Si Barista terlihat kikuk Litya perhatikan, tapi Litya tidak peduli, dia bahkan
tidak benar-benar memperhatikan si Barista, tatapannya kosong dan entah
imajinya sedang ada dimana. Litya memangku tangannya sambil memainkan
jari-jarinya di atas meja. Dia teringat mantan. Dia hanya sedang rindu kencan.
Kapan
terakhir kali dia kencan? Terakhir bahkan tidak bisa dia bilang bahwa itu adalah kencan. Tepatnya
dua minggu lalu saat Riki menghubunginya, mengajak dia ketemuan dia suatu
restaurant cepat saji di Mall di pusat kota Denpasar. Ragu-ragu dia membaca
pesan Riki.
Riki,
mantan dia sewaktu SMA dulu yang dia tidak benar-benar tahu alasan mereka putus
saat itu apa. Tiba-tiba saja dia sudah disibukkan kuliah, Riki pun juga sama. Dan
tiba-tiba saja mereka sudah memiliki pacar baru, lalu putus dengan pacar-pacar
mereka dan semua berjalan begitu saja.
Tidak
ada yang berubah dari Riki, dia tetap
keren seperti saat SMA dulu dan Litya tetap menjadi anak biasa saja,
dari dulu memang begitu. Litya hanya begitu yakin mereka jadian sebagai pacar
ga lebih karena dia bisa Riki manfaatkan untuk mengerjakan PR-nya atau sumber
contekan saat ulangan. Selebihnya tidak ada, tidak ada rasa untuk Litya. Litya hanya naksir
sendirian dan Riki memanfaatkan.
“Kamu
mau pesen apa?” Tanya Riki sambil menyodorkan buku menu ke Litya.
“Kamu
pesen apa? Aku sama!” Kata Litya singkat. Dia hanya bingung dan bertanya-tanya,
apa masih ada rasa yang tersisa untuk Riki di hatinya?.
Riki
mulai membuka percakapan yang Litya tidak yakin dia benar-benar memperhatikan,
dia sibuk meraba-raba rasa di hatinya. Dia
hanya meresponnya dengan mengangguk dan tertawa kecil seperlunya. Kenapa semua
terasa basi dan Litya merasa jengah?.
Dari
dulu masih sama, yang Riki bicarakan pasti tentang dirinya, hidupnya yang
begitu kaya dan dia yang begitu keren. Semua masih sama, Riki selalu
membicarakan tentang bisnis ayahnya yang semakin maju dan dia yang masih suka
membantu pekerjaan ayahnya, bahkan dia bercerita dia berhenti kuliah di
semester pertama karena merasa kuliah dan gelar tidak berguna bagi hidupnya.
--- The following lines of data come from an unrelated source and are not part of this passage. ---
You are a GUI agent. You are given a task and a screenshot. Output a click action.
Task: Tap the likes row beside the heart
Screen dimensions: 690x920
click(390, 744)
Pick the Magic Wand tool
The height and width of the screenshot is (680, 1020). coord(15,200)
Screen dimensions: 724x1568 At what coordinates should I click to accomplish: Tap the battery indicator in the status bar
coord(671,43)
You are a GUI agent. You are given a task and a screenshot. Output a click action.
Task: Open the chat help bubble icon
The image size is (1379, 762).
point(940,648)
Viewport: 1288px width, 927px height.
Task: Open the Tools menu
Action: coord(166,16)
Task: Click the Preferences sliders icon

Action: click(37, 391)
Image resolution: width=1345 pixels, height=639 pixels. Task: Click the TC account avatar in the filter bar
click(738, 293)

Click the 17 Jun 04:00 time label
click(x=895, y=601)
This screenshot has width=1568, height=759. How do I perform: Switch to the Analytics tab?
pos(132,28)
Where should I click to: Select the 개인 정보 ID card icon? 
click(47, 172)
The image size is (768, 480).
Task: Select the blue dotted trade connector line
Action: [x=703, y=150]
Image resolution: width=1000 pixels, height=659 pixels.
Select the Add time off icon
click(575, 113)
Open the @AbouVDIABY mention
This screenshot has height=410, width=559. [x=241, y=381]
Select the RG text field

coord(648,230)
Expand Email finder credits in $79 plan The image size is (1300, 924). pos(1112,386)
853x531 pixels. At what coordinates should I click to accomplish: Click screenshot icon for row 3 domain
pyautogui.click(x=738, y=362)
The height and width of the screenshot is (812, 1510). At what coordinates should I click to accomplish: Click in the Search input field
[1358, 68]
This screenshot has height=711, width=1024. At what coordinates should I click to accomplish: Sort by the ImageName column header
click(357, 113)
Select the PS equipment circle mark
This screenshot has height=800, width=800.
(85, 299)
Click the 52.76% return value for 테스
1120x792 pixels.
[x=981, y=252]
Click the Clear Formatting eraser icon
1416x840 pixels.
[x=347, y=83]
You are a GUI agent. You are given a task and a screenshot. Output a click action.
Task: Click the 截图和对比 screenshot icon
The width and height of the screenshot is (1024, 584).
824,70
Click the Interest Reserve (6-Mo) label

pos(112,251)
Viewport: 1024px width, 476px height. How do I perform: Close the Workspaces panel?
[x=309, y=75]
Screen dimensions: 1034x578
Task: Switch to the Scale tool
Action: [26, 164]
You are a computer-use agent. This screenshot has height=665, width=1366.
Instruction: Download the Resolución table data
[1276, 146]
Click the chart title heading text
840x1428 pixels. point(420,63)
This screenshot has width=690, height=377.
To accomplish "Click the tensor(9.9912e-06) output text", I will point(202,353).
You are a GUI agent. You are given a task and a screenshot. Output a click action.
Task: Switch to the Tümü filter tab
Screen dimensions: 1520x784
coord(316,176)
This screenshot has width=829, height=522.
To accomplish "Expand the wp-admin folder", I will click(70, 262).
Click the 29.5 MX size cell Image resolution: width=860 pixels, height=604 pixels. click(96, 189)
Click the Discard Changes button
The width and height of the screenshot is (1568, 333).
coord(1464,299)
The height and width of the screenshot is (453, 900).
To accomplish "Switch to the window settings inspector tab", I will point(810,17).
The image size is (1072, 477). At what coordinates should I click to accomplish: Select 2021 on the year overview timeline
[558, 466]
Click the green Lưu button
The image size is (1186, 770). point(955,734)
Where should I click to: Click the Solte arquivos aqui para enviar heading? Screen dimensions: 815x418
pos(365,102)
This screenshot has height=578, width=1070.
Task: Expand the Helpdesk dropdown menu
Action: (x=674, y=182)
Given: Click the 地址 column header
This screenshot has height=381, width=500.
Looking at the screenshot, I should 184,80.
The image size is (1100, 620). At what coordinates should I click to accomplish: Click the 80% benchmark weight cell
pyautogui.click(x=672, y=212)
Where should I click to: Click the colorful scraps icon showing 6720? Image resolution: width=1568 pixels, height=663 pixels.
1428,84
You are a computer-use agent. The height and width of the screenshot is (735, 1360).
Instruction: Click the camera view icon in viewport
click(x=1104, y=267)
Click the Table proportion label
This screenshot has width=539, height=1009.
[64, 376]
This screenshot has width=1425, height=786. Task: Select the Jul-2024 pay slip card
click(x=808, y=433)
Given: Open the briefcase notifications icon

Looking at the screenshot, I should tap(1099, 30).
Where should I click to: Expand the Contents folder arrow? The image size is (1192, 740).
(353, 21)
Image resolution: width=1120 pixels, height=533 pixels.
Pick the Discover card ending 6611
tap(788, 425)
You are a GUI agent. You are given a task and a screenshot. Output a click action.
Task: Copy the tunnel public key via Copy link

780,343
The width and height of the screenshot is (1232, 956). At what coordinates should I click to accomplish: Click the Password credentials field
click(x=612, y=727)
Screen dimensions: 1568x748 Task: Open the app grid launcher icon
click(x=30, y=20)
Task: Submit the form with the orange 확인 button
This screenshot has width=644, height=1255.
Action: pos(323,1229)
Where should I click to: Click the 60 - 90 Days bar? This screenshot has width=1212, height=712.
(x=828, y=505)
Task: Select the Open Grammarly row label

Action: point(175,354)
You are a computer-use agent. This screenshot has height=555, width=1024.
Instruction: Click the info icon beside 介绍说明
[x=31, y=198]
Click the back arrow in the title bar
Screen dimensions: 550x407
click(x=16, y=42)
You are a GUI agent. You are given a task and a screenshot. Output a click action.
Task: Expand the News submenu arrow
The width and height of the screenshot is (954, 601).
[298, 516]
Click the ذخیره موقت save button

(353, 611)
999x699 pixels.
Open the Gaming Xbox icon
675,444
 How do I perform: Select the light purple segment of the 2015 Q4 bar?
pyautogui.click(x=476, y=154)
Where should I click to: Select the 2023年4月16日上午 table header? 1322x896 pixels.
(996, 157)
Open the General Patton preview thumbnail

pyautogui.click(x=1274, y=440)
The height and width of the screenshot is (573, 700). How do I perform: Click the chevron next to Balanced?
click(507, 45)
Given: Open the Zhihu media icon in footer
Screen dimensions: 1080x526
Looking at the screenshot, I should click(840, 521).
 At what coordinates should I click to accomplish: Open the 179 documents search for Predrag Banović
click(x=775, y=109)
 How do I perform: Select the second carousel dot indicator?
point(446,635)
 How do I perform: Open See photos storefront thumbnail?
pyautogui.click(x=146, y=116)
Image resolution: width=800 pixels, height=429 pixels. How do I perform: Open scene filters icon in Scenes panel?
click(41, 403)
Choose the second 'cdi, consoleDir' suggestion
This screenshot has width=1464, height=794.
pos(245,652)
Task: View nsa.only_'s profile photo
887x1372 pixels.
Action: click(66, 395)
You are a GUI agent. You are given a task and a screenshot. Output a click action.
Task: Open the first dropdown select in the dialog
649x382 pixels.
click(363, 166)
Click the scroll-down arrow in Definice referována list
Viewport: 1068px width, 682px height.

“Iyalah, Lit. Kamu kuliah buat apa?”
“Buat dapet ijazah mungkin. Kerja?’ Jawab Litya asal.
“Aku
ga perlu cari kerja seperti kamu yang memerlukan ijazah. Aku hanya tinggal
melanjutkan bisnis ayahku saja. Benar kan?”
“Oh.
Mungkin Iyah!” Jawab Litya sekenanya.
“Aku
juga males kerja sama orang. Aku maunya aku yang memperkerjakan orang!. Bener
ga?”
“Iyah,
kamu benar” Jawab Litya lagi sambil menyendokkan makanan ke mulutnya. Litya
hanya berpikir untuk membenarkan saja semua yang Riki katakan agar semua
berjalan cepat. Dia ingin lekas kembali ke rumah dan menyelesaikan laporan
kantor yang musti dia kumpulkan akhir pekan ini, yang sebenarnya untuk Litya dia hanya butuh
setengah jam untuk menyelesaikan semuanya. Kalaupun dia kerjaan saat sudah dekat deadlinepun bisa. Dia hanya sedang bosan duduk
dengan Riki.
“Kamu
masih gitu-gitu aja yah, Lit!” Litya menaruh sendoknya dan meminum minumannya.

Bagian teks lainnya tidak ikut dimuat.